▶ _Brief_:
Reproduce all entries precisely, down to the last character.

(Beginning of Entries shown)

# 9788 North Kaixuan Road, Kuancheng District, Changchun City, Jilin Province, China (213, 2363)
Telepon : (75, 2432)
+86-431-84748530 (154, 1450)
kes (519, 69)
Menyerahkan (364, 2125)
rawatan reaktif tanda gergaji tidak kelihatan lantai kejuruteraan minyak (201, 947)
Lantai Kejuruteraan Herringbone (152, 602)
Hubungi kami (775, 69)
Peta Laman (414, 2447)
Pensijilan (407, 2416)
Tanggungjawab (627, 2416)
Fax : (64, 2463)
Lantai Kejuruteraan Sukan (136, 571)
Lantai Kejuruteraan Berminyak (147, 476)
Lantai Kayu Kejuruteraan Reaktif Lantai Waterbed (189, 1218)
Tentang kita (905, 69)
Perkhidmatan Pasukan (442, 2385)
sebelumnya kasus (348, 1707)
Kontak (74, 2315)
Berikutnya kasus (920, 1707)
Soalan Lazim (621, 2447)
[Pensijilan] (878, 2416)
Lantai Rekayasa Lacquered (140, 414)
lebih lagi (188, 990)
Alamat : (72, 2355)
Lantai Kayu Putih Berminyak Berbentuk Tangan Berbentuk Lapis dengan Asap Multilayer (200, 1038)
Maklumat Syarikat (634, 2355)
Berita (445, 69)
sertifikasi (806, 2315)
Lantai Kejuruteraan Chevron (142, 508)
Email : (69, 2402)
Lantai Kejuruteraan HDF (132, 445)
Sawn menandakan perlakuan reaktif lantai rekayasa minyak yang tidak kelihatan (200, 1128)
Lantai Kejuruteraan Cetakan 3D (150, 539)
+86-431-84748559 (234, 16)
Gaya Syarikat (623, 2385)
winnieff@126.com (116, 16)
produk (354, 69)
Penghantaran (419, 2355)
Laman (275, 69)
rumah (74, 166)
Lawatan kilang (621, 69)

(End of Entries shown)

▶ _Expected answer_:
# 9788 North Kaixuan Road, Kuancheng District, Changchun City, Jilin Province, China (213, 2363)
Telepon : (75, 2432)
+86-431-84748530 (154, 1450)
kes (519, 69)
Menyerahkan (364, 2125)
rawatan reaktif tanda gergaji tidak kelihatan lantai kejuruteraan minyak (201, 947)
Lantai Kejuruteraan Herringbone (152, 602)
Hubungi kami (775, 69)
Peta Laman (414, 2447)
Pensijilan (407, 2416)
Tanggungjawab (627, 2416)
Fax : (64, 2463)
Lantai Kejuruteraan Sukan (136, 571)
Lantai Kejuruteraan Berminyak (147, 476)
Lantai Kayu Kejuruteraan Reaktif Lantai Waterbed (189, 1218)
Tentang kita (905, 69)
Perkhidmatan Pasukan (442, 2385)
sebelumnya kasus (348, 1707)
Kontak (74, 2315)
Berikutnya kasus (920, 1707)
Soalan Lazim (621, 2447)
[Pensijilan] (878, 2416)
Lantai Rekayasa Lacquered (140, 414)
lebih lagi (188, 990)
Alamat : (72, 2355)
Lantai Kayu Putih Berminyak Berbentuk Tangan Berbentuk Lapis dengan Asap Multilayer (200, 1038)
Maklumat Syarikat (634, 2355)
Berita (445, 69)
sertifikasi (806, 2315)
Lantai Kejuruteraan Chevron (142, 508)
Email : (69, 2402)
Lantai Kejuruteraan HDF (132, 445)
Sawn menandakan perlakuan reaktif lantai rekayasa minyak yang tidak kelihatan (200, 1128)
Lantai Kejuruteraan Cetakan 3D (150, 539)
+86-431-84748559 (234, 16)
Gaya Syarikat (623, 2385)
winnieff@126.com (116, 16)
produk (354, 69)
Penghantaran (419, 2355)
Laman (275, 69)
rumah (74, 166)
Lawatan kilang (621, 69)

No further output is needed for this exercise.